[Stored items]
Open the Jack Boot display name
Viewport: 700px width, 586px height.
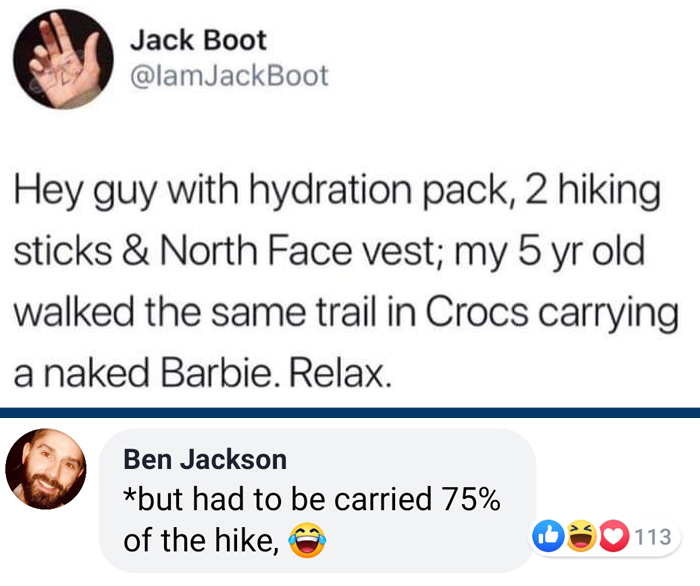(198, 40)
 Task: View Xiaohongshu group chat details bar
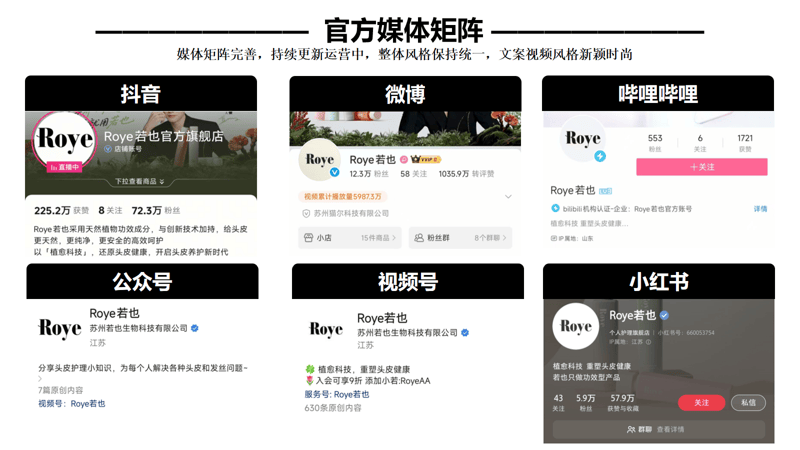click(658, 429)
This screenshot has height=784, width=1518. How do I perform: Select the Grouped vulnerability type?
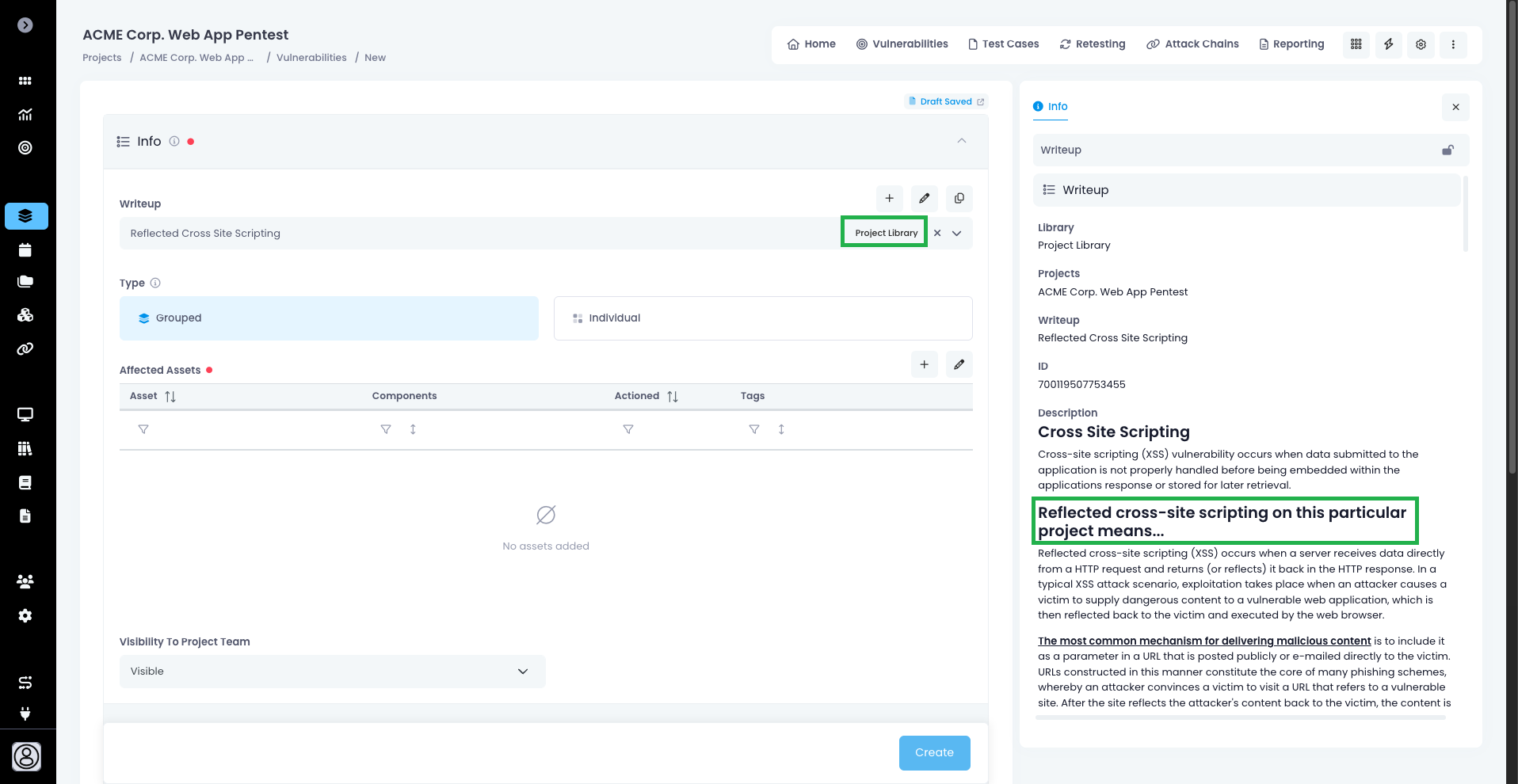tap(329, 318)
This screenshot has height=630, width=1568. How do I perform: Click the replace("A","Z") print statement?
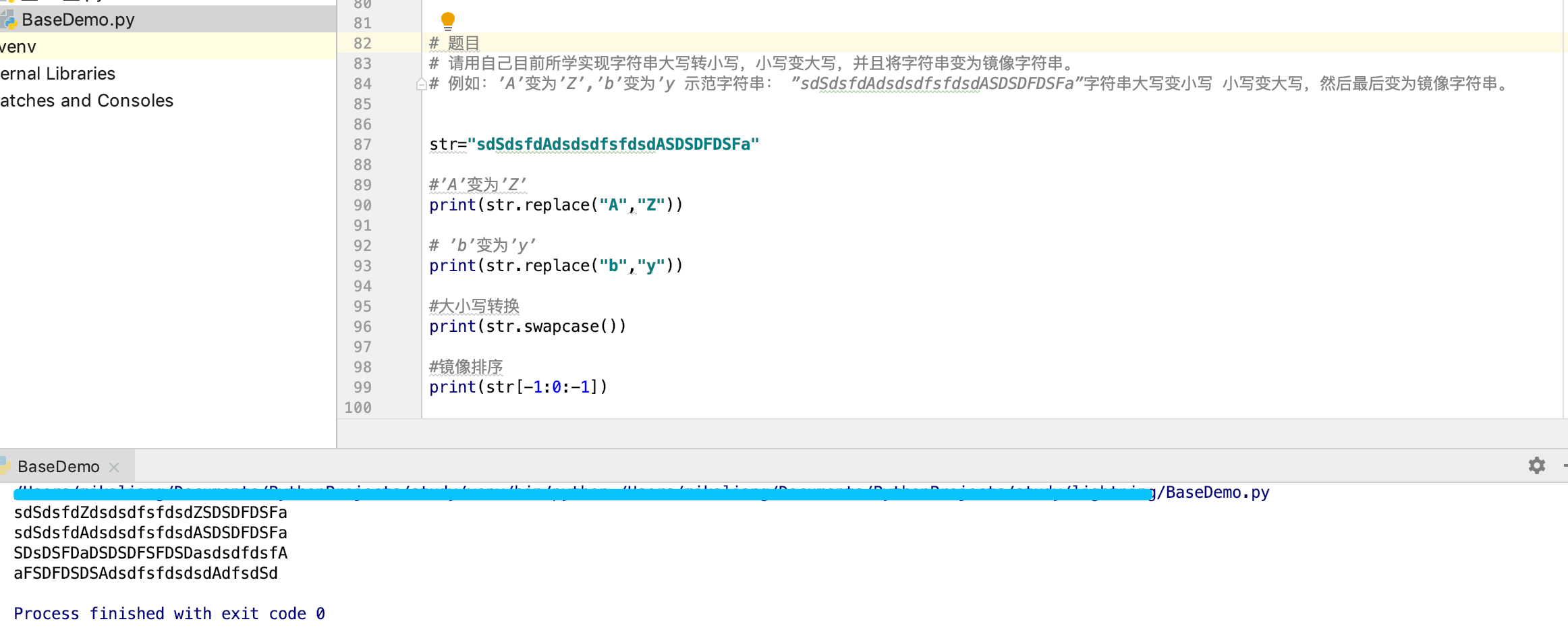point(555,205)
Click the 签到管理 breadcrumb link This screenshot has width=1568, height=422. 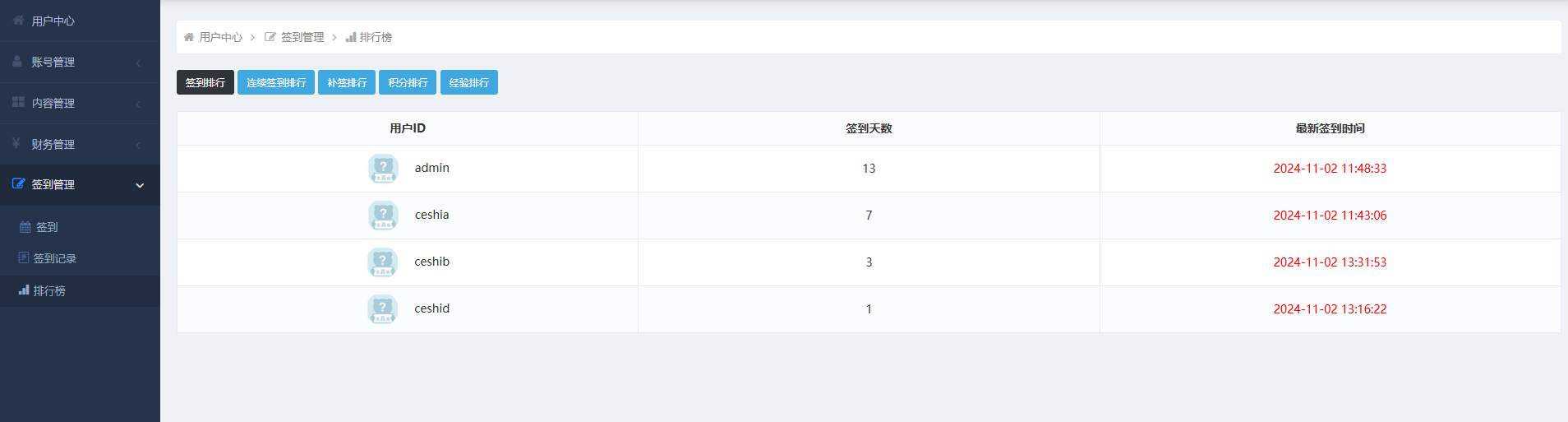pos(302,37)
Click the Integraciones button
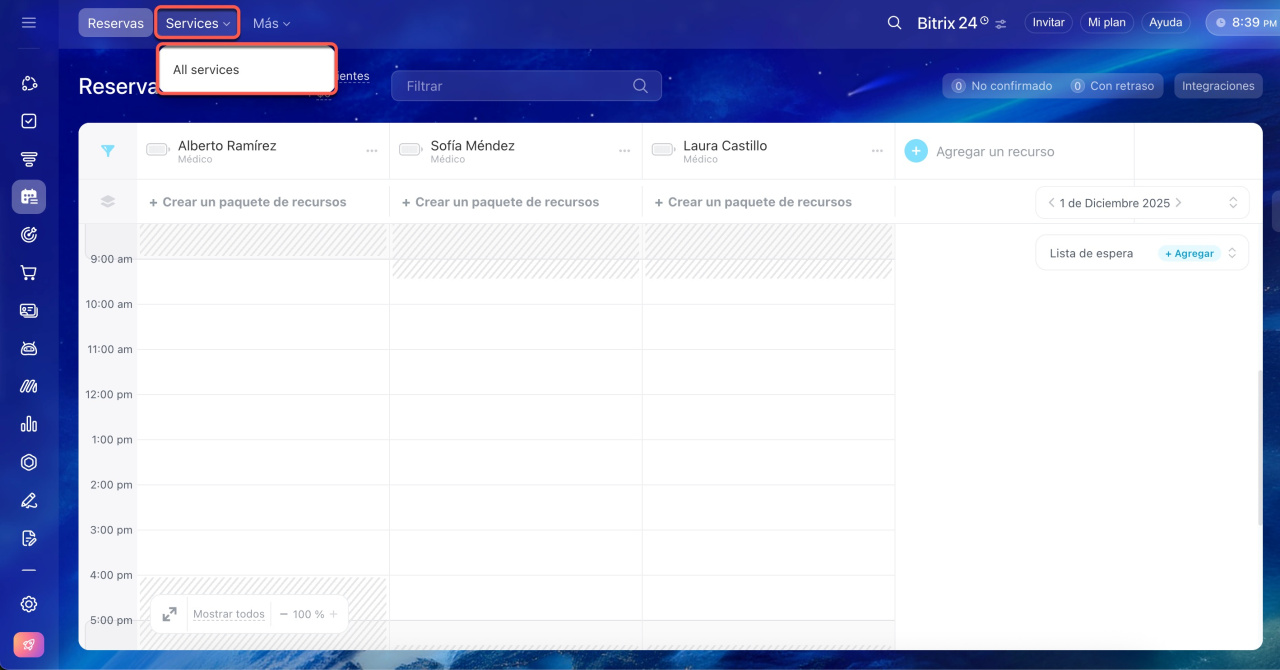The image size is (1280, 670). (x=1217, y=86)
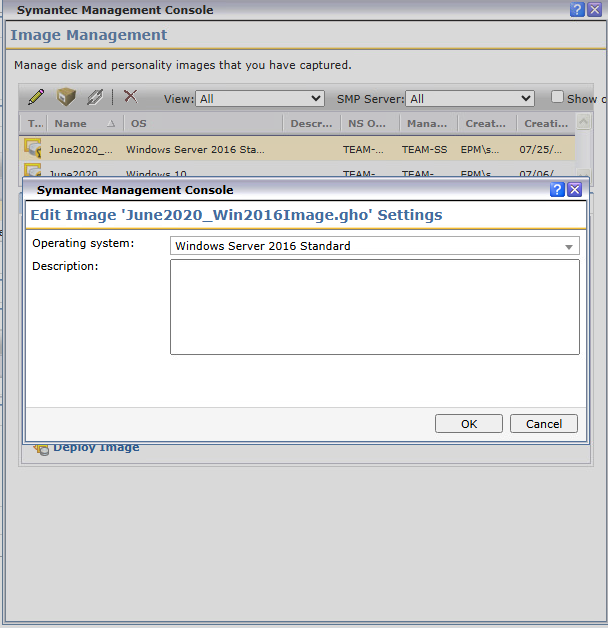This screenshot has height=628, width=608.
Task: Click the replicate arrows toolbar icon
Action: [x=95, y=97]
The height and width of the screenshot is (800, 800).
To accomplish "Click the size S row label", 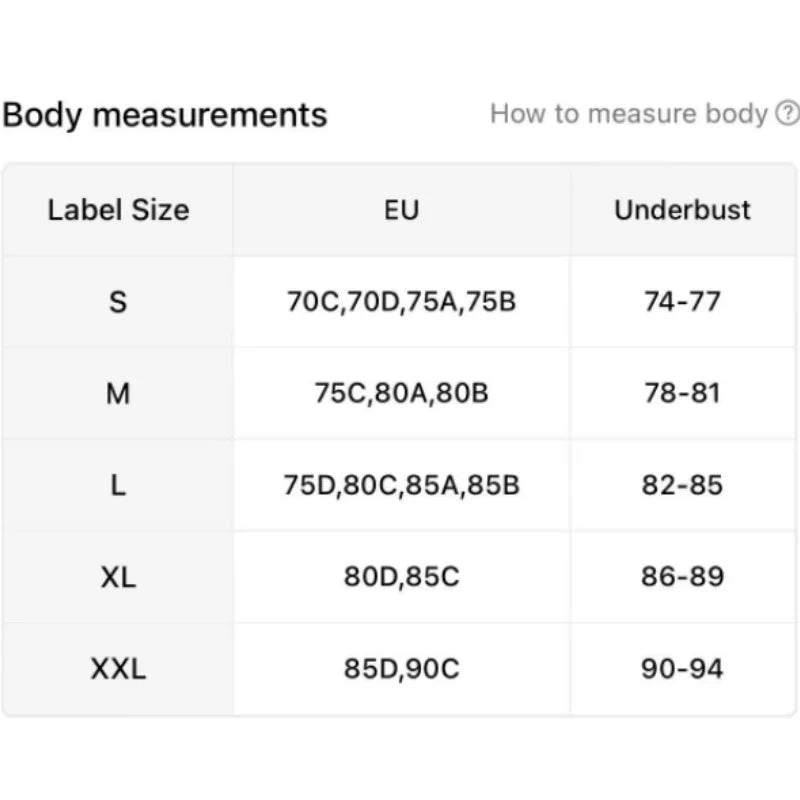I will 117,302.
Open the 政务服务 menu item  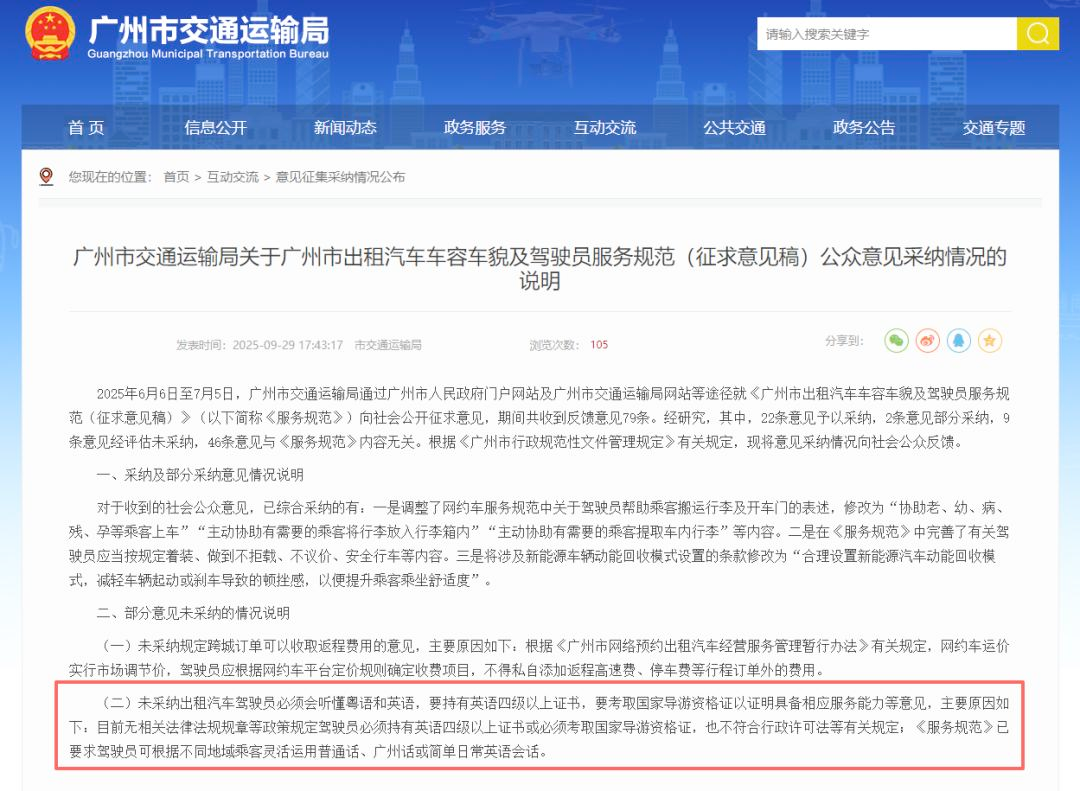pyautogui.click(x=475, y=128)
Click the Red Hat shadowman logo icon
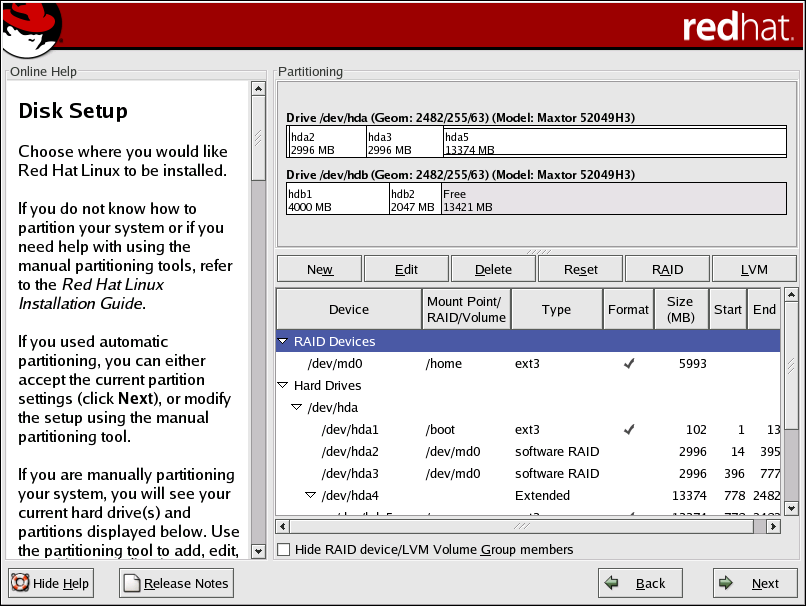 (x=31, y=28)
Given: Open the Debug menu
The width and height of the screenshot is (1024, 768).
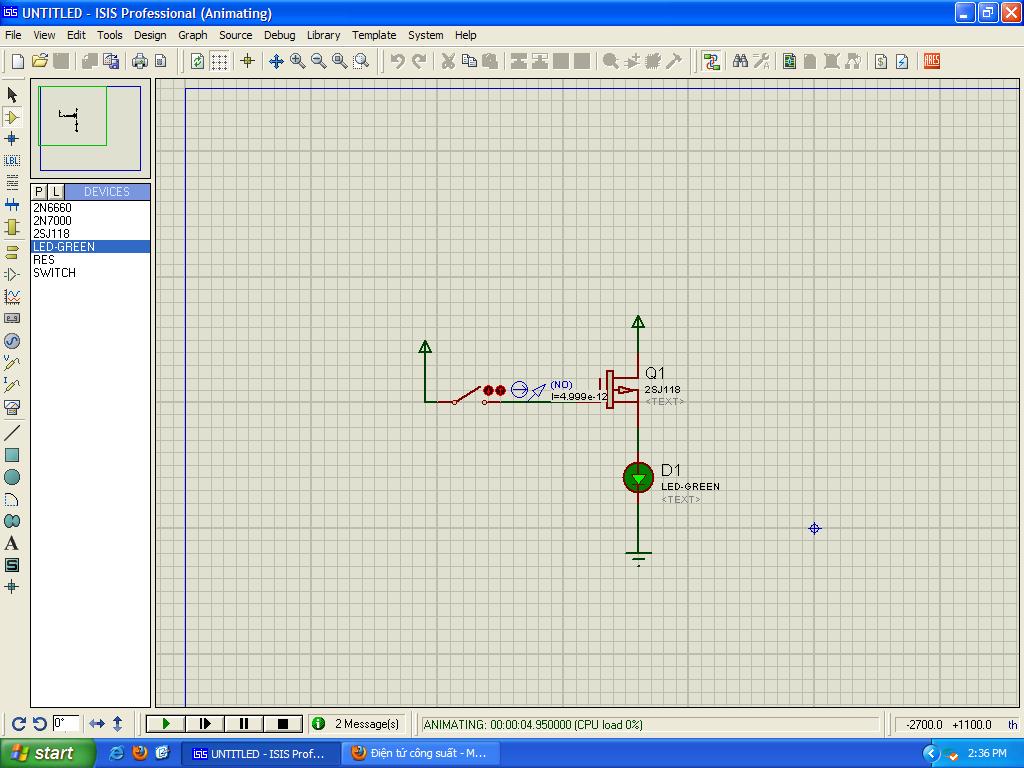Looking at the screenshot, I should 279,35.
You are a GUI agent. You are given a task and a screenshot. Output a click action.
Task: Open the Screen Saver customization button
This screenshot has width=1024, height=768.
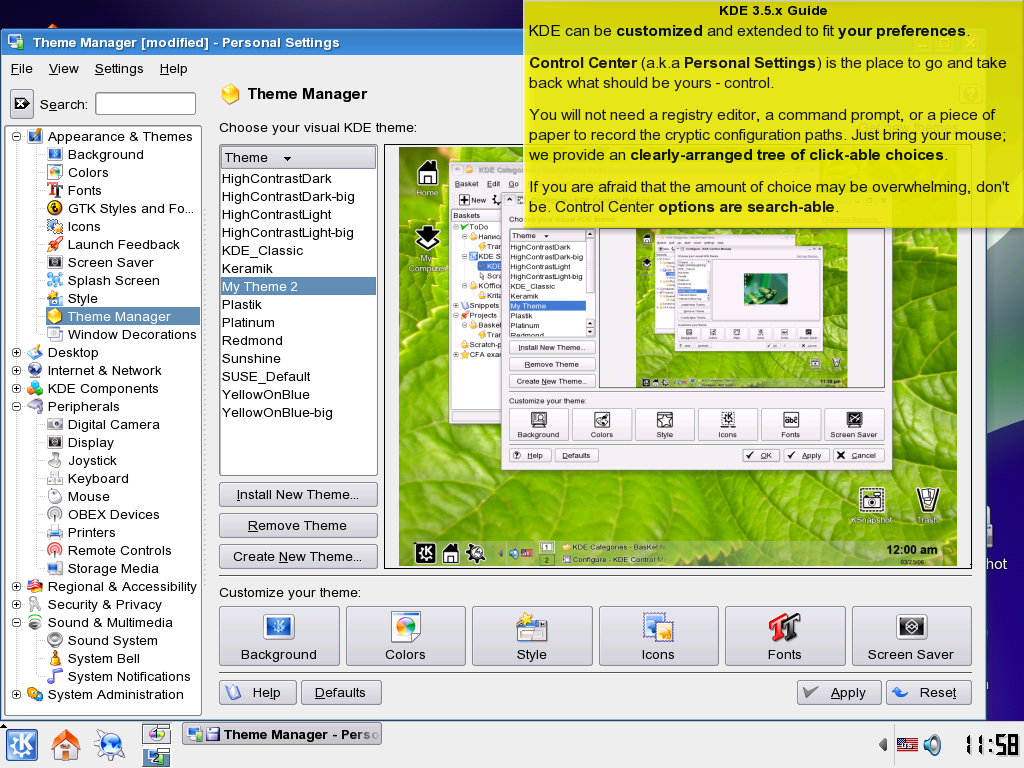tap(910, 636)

--- Aim of the task ---
In the data above, find the line with "The width and" and repeat it and every line after it through the end, exactly; leave the pictures out.

--- Result of this exercise ---
The width and height of the screenshot is (1024, 768).
Looking at the screenshot, I should 279,35.
You are a GUI agent. You are given a task and a screenshot. Output a click action.
Task: Open the Screen Saver customization button
This screenshot has width=1024, height=768.
tap(910, 636)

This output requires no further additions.